* Assignment *
Everything from the line containing "You are a computer-use" to the end of the data must be duplicated word for word, and nothing else may appear.

Segment Start: Data for this task

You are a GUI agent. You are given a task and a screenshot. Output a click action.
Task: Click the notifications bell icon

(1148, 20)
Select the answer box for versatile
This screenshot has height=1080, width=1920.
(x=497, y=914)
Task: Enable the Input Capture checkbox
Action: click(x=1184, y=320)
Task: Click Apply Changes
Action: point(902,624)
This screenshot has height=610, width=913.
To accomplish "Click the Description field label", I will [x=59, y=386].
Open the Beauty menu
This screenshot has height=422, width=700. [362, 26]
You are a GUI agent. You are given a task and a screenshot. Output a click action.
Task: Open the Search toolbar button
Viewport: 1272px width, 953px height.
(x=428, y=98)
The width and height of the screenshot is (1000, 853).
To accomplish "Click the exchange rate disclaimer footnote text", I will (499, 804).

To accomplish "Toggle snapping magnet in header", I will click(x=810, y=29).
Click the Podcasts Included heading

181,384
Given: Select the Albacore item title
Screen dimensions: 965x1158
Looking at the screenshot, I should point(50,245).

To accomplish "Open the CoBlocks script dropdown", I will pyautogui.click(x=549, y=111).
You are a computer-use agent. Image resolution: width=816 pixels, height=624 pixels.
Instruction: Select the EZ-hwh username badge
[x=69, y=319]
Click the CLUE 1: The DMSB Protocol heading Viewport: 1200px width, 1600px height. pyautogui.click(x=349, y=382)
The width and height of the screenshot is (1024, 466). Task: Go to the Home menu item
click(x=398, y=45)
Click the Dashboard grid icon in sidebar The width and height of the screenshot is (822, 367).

Segment End: Data for this task

* Answer area *
You are a computer-use agent. Image resolution: width=816 pixels, height=624 pixels.
Instruction: Select the EZ-hwh username badge
[x=69, y=319]
Click the CLUE 1: The DMSB Protocol heading Viewport: 1200px width, 1600px height. pyautogui.click(x=349, y=382)
The width and height of the screenshot is (1024, 466). Task: Go to the Home menu item
click(x=398, y=45)
Click the Dashboard grid icon in sidebar The width and height of the screenshot is (822, 367).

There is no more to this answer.